Unos años después, la serie Los Bañistas
propone otra lectura de Cézanne en clave desenvuelta, que insinúa la “negación de las sombras” y constituye una advertencia contra la disolución formal de un impresionismo ya caduco. Un arte irónicamente de vivencias puras. Tal vez expresión de la “discordia deliberada” que Derain pedía a Vlaminck: colores nada armoniosos, rojo, verde, naranja, violeta, azul , adelantan un universo cromático costoso, pero desde luego deslumbrador. Madame Matisse au Kimono vale por el manifiesto arriesgado que Derain ofrecía a Picasso en el momento de las disfunciones tonales que concluyeron en las Demoiselles d’Avignon.
La presencia callada de Van Gogh o el exotismo altivo de Gauguin fueron tal vez estímulos que provocaron la expresión fauve y marcaron el arte de Derain, con nada fortuitas recurrencias a la figuración cortante que sugiere la huella silenciosa del cubismo tardío, de una geometría de la imagen en planos sombreados como en L’artiste dans son atelier. El ocaso del fauvismo abre un periodo de experimentación plástica que en Matisse conduce a una feraz impregnación africana, en tanto que para Derain representa una ruptura radical en su obra. Vuelve el volumen y se entrevé la imaginación clasicista, pero sobre todo es el momento del encuentro feliz con el arte africano y su notable presencia plástica. Un arte primitivo ordenado en el Museo Británico muy alejado del desorden expresivo de las culturas amontonadas en el Museo del Trocadero de París. Derain percibía en Londres un mundo de afinidades formales arcaicas que perduran en el primitivismo cristiano y alcanzan, a través del románico, el despertar humanista francés. Nus debout, escultura en piedra, perfila la figuración del “retorno al orden”.

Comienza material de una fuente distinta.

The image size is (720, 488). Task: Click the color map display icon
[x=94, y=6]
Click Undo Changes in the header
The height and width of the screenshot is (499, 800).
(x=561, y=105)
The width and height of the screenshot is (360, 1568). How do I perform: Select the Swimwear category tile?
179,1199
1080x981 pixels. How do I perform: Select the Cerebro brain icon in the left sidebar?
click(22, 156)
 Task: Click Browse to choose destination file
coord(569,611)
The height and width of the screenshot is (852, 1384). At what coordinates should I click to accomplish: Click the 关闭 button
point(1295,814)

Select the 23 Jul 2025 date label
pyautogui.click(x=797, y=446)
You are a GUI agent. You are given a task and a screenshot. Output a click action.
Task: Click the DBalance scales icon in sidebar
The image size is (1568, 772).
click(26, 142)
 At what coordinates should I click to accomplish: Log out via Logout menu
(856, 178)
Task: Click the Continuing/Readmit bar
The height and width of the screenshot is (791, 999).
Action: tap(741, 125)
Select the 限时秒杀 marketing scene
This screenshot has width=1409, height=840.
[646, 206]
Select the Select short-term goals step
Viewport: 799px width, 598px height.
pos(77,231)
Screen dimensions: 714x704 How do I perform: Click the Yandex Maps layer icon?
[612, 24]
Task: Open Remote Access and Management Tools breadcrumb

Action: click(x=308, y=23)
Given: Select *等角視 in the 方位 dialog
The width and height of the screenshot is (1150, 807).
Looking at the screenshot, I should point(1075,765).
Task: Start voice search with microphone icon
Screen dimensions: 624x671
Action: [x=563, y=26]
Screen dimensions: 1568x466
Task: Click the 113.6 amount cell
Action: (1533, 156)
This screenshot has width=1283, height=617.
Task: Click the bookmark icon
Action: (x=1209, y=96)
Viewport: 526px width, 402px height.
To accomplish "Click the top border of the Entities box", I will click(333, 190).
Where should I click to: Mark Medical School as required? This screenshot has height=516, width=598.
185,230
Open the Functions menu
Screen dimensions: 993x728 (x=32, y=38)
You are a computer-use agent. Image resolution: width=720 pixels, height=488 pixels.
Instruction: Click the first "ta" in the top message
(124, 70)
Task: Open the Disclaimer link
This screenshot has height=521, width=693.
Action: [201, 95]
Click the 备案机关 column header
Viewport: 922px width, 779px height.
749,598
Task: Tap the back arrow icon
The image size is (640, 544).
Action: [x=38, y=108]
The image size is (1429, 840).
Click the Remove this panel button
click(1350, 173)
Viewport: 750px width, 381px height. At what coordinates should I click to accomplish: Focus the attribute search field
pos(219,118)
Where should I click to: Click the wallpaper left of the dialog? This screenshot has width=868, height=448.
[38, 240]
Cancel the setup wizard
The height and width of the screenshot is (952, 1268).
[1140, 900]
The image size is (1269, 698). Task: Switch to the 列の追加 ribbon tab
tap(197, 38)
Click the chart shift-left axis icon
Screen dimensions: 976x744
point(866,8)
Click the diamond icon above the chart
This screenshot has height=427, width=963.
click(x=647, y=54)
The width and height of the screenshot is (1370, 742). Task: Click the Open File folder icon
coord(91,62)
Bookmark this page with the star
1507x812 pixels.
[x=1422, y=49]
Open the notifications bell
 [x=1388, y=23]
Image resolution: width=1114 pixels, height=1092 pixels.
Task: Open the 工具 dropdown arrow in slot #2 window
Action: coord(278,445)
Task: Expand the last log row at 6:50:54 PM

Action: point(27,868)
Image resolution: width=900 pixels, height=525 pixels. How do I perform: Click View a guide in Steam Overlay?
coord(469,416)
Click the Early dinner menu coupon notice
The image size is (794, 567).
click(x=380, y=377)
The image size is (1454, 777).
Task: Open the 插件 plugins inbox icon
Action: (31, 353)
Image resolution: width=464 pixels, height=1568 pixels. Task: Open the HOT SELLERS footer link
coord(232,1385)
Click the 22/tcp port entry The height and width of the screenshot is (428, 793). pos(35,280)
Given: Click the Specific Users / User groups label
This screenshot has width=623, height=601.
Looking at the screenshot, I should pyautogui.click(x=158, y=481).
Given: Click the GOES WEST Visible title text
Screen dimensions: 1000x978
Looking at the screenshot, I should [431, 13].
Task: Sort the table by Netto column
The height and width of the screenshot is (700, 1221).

La música del tiempo arrastró la pintura de Matisse al jazz y la experiencia del motivo improvisado de los soberbios recortes de Niza. La magnética sonoridad de los ballets y la adusta figuración en claroscuro de entreguerras, devolvieron la sensibilidad de Derain al realismo metafísico y al repliegue existencialista. No es casual la cercanía con Balthus y Giacometti que documenta ahora el Museo de la Ville. Sin embargo la decoración de El barbero de Sevilla para el Festival de Aix (1953), y la confidencia última a Vlaminck (1954) de montar unos “desayunos fauves” insisten en la atracción perdurable de la luminosa claridad mediterránea que Derain había vivido en Cagnes y Cadaqués. Agonizante tras un accidente fatal, a la pregunta de cual era su última ilusión respondió ocurrente Derain: “Un trozo de cielo azul y una motocicleta”. Convicción y carácter.